The National Association of Manufacturers (NAM) has released a report exploring the consequences of “right-to-repair” legislation. The study, “The Economic Downsides of Right-to-Repair,” examines the cost of providing “unfettered access to complex software and components in manufactured goods.” According to the report, “right-to-repair” policies go against laws that are designed to protect consumers and manufacturers, theorizing that such policies will negatively impact product quality and performance, as well as consumer safety and the economy. Another possible outcome of these policies is a disruption to original equipment manufacturers’ supply chains, leading to increased costs for consumers.
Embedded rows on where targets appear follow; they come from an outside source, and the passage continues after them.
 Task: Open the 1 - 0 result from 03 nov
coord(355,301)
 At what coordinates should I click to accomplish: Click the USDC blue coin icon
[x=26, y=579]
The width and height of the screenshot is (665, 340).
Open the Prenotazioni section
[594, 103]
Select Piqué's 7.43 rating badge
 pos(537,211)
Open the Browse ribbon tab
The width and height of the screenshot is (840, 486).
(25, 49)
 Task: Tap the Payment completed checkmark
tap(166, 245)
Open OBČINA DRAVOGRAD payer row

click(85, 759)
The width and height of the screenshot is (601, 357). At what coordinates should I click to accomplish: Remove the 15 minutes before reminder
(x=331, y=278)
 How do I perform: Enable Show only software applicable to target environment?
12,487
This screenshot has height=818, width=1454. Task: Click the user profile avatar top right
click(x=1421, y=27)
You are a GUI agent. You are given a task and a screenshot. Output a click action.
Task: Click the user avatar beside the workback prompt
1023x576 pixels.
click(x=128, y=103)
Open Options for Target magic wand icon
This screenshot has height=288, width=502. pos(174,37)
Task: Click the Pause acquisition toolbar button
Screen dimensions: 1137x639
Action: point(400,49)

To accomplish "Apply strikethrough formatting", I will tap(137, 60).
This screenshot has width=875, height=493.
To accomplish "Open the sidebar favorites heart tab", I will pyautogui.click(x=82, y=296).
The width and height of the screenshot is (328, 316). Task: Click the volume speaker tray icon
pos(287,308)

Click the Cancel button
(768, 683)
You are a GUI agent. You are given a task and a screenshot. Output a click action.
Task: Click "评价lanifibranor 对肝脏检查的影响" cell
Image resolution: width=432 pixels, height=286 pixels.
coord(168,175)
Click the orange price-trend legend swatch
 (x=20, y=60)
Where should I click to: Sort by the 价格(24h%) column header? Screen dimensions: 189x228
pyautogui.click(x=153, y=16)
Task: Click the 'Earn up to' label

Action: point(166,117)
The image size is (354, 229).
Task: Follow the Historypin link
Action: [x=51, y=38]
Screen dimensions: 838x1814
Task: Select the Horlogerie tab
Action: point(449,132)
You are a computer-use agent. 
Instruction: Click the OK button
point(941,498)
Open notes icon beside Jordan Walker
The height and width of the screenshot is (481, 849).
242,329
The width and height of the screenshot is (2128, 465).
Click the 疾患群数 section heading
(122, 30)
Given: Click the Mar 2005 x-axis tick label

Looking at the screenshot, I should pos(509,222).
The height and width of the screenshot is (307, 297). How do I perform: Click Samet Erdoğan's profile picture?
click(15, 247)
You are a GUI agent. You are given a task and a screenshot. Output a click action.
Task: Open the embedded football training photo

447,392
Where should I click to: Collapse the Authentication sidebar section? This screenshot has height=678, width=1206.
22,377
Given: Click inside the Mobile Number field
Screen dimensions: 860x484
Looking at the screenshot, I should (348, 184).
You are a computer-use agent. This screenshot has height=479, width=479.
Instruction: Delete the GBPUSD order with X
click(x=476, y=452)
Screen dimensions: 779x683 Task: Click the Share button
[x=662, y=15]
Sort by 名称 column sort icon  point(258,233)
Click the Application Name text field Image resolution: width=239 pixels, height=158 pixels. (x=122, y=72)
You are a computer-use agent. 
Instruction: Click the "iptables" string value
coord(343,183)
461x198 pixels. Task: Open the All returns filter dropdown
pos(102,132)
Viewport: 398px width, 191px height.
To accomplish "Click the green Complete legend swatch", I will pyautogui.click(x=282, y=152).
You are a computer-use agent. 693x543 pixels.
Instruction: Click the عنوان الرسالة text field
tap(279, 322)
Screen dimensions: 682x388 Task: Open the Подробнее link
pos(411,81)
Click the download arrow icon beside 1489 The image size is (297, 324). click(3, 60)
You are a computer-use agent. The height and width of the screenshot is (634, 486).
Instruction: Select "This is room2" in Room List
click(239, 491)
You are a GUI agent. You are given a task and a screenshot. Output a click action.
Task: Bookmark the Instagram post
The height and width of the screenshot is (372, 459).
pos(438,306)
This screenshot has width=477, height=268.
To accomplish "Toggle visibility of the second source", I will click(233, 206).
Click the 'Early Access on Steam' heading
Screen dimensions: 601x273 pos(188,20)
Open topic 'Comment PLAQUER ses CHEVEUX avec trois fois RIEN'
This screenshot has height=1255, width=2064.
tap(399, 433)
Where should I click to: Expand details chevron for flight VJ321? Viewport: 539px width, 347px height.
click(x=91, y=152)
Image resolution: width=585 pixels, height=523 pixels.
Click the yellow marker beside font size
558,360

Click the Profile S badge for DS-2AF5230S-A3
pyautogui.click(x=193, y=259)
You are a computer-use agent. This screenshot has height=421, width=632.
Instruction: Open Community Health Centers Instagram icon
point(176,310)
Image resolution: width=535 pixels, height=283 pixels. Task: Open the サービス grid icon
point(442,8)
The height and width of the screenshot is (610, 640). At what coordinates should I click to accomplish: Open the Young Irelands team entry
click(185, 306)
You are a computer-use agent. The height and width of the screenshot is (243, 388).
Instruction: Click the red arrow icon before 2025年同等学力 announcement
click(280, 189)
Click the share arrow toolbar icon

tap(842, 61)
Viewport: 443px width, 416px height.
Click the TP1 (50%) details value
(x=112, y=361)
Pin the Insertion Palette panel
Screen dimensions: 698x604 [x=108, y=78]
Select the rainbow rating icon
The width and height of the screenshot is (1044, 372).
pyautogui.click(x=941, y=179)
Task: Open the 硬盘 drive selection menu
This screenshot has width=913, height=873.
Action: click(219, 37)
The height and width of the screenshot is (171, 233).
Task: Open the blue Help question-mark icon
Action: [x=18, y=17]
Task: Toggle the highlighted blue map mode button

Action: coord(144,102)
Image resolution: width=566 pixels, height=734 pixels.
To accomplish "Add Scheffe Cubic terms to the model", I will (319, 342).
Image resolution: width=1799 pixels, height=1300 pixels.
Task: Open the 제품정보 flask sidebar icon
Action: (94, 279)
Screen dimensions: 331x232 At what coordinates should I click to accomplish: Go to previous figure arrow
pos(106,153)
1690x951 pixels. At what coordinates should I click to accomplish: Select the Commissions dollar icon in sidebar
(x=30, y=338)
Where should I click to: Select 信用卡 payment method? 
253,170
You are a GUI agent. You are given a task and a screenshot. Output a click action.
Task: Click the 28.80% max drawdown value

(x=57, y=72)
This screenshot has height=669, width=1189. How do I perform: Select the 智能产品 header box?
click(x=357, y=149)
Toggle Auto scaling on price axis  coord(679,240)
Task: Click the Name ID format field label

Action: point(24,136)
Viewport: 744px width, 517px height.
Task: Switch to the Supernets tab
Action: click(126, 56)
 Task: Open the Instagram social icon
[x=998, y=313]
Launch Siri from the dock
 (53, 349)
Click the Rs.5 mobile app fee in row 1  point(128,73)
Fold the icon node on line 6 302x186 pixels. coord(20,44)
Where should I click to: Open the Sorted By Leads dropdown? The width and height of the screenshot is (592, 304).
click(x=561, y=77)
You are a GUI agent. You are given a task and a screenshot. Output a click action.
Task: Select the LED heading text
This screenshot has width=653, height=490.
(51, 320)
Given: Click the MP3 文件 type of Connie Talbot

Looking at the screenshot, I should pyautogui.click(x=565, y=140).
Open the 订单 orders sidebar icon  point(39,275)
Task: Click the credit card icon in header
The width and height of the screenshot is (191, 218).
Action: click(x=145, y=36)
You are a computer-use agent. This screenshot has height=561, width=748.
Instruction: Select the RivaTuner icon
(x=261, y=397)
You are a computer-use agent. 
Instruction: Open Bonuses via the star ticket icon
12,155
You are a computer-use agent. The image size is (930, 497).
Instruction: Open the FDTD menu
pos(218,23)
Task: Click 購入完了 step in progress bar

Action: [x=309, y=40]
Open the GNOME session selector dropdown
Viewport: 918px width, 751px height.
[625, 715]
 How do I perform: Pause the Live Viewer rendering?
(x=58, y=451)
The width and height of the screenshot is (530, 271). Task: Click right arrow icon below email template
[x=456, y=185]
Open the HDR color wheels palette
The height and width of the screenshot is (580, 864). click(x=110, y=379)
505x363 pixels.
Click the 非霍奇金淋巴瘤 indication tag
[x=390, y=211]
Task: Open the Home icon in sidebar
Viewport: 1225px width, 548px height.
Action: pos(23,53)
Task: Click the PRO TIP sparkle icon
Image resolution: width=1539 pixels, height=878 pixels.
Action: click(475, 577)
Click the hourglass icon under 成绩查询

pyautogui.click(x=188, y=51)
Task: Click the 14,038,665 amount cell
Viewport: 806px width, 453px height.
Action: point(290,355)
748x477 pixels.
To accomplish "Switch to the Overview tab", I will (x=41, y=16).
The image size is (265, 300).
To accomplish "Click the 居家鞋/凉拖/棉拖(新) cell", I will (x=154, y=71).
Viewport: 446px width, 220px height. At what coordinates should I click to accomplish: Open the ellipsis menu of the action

In an excerpt from the report, “Some states have implemented laws allowing consumers access to software and parts to “repair” their equipment while bypassing established, authorized channels. Imposing a general “right-to-repair” at the federal level on manufactured goods would ultimately alter how manufacturers operate their businesses, and there is no guarantee that consumers would benefit, as manufacturers would be forced to change the way their products perform, altering both the cost and user experience of their products. A patchwork of state-level regulations would likewise force manufacturers to make drastic changes to the way their products look and perform, potentially leading to significant compliance costs.”
In a recent quote, NAM Managing Vice President of Policy Chris Netram said, “For decades, manufacturing innovation has created new products and technologies that improve modern life. Unfortunately, so called ‘right-to-repair’ policies would threaten these programs, resulting in harm to the environment and putting American’s data and safety at risk.”